In the passage on the 80C196KC microcontroller, reproduce the portion starting with "The CAM unit" and going on through "the microcontroller crashes!", swapping "slots" for "entries".

## [Source excerpt]
____

Once I discover something that works for me, I stick with it until something clearly superior comes along. For years I used the venerable 8085 microprocessor for instrumentation designs because the instruction set held no surprises, costs were low, and as time went on the speed increased while power requirements decreased. Did it really matter what was under the hood as long as it ran and ran economically? About four years ago, though, the growing popularity of C and skeptical customers (not to mention skeptical employees) concerned about bits and megahertz pushed me into looking for another processor. In my mind that next device had to be revolutionary, not evolutionary. I wanted something that would carry me forward for the next ten years just as the 8085 had done for the previous decade. The processor, or more formally the microcontroller, I found was Intel's 80C196KC. This device is designed for control applications requiring high-level language support, quick reaction to external or internal events and offloading to hardware of some of the repetitive operations that are the heart of many embedded designs.

The 80C196KC is an outgrowth of the 8096 Intel developed for the auto industry in the mid ‘80s. As the chip evolved, each generation has maintained software compatibility with previous versions while adding new features. Examples of improvements include new instructions, more I/O and additional interrupts. Some generations of the chip are even pin compatible. In addition, the device fulfills my requirement for a revolutionary processor with features that are truly amazing for a single-chip microcontroller. It incorporates a UART with three modes of operation; three pulse-width modulated outputs; two timers; 28 interrupt sources; a watchdog circuit; parallel I/O with built-in FIFO; 232 8-bit registers; a content-addressable memory (CAM); and an 8-channel 10-bit A/D converter. Other interesting features include a dynamically configurable bus that can change between 8- and 16- width on each instruction, opcodes optimized for the C language, and low-power operating modes. (For a full discussion of these features, get Intel's handbook titled "16-Bit Embedded Controllers," order number 270646-003.)

What's a CAM?

In my mind, the neatest feature of this microcontroller is the CAM. To understand how this mechanism works, start with a model that you might be more familiar with---mechanical cam logic. It's what causes an auto's valves to open and close synchronously with piston position; designers previously used it to control dishwashers and traffic lights. Basically, a mechanical cam consists of a shaft with a series of actuators spaced at predetermined locations. As the shaft turns, the actuators cause events to occur by closing switches or moving linkages at predetermined shaft positions.

The CAM unit in the 80C196KC operates in an analogous manner (Fig 1). Each of the CAM's eight slots is composed of a time and an action. As a given timer increments, logic in the chip compares its current value to all slots in the CAM. If any slot's time matches the current timer value, the chip performs the specified action. Possible actions would be to assert an internal interrupt, reset the clock, or trigger an external event using one of the chip's High Speed Outputs (HSOs). In addition, when a CAM slot matches the timer, you decide whether the CAM slot becomes available for a different action or if the action is locked in the CAM slot. The greatest feature of the CAM, however, is that it continues operating even if the microcontroller crashes!

____

## [Data section]
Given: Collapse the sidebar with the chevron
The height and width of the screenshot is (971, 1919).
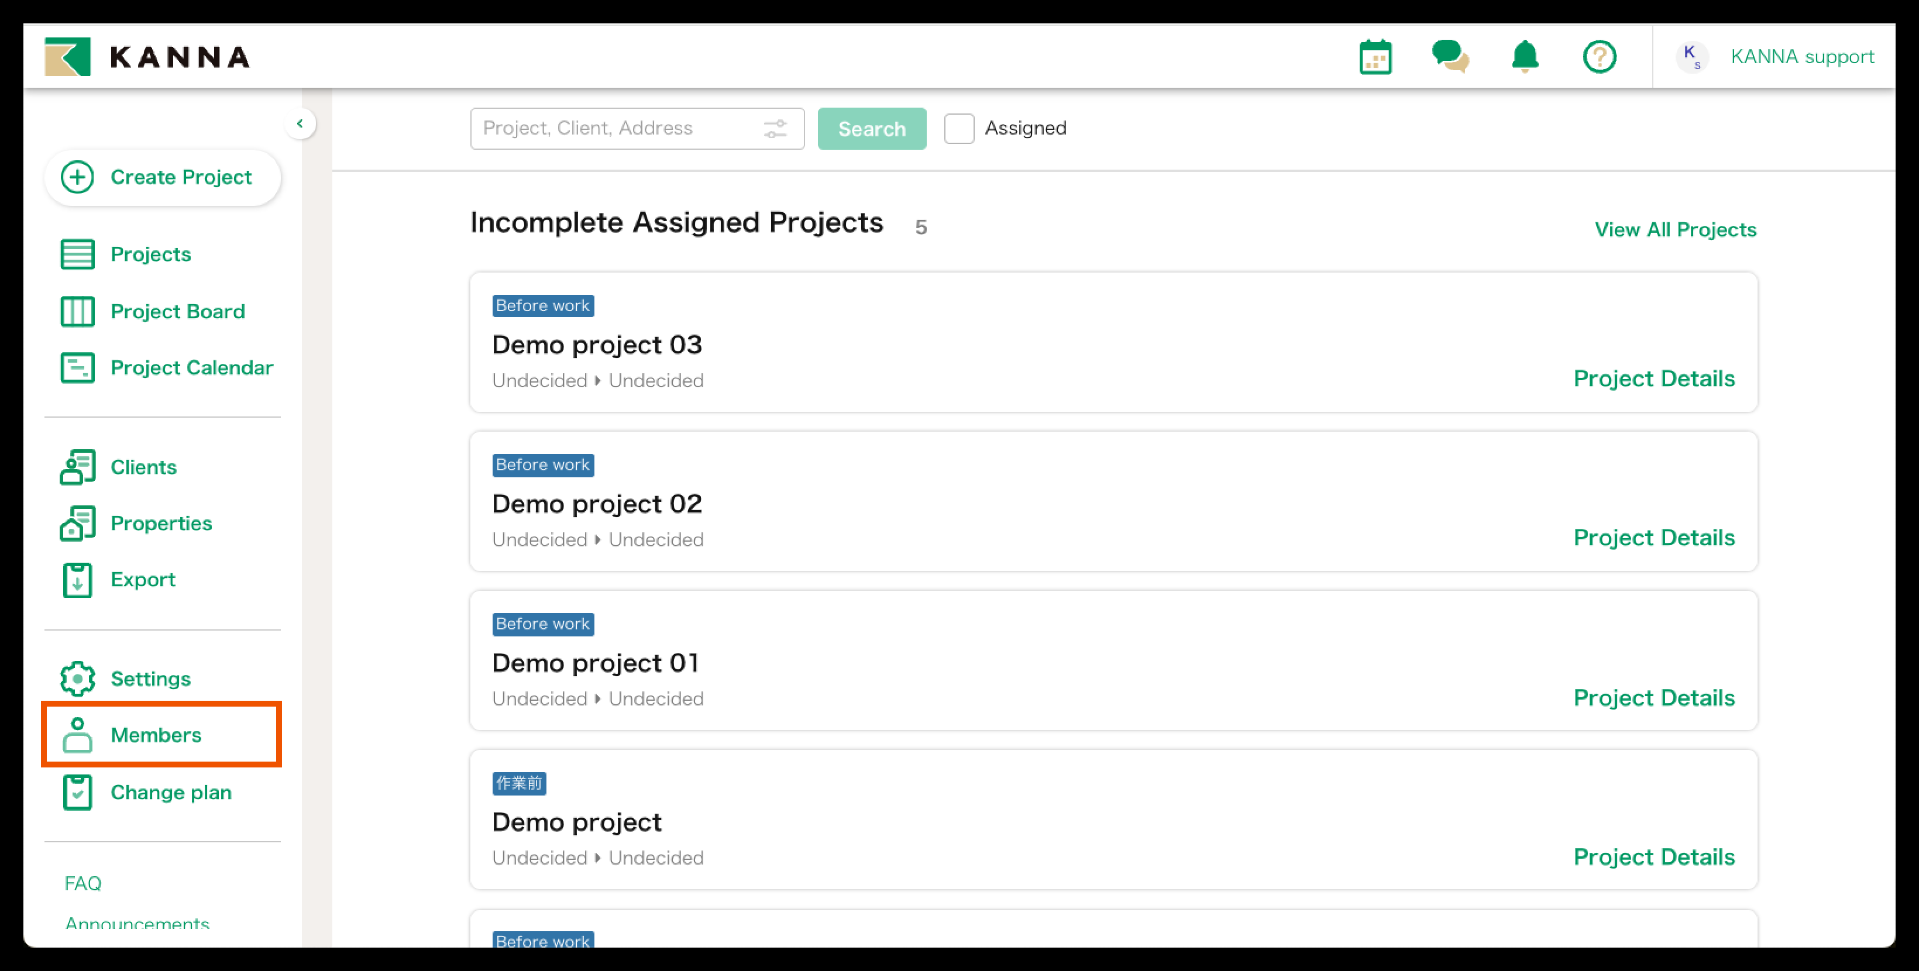Looking at the screenshot, I should (299, 124).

____

## [Answer to the task]
The CAM unit in the 80C196KC operates in an analogous manner (Fig 1). Each of the CAM's eight entries is composed of a time and an action. As a given timer increments, logic in the chip compares its current value to all entries in the CAM. If any slot's time matches the current timer value, the chip performs the specified action. Possible actions would be to assert an internal interrupt, reset the clock, or trigger an external event using one of the chip's High Speed Outputs (HSOs). In addition, when a CAM slot matches the timer, you decide whether the CAM slot becomes available for a different action or if the action is locked in the CAM slot. The greatest feature of the CAM, however, is that it continues operating even if the microcontroller crashes!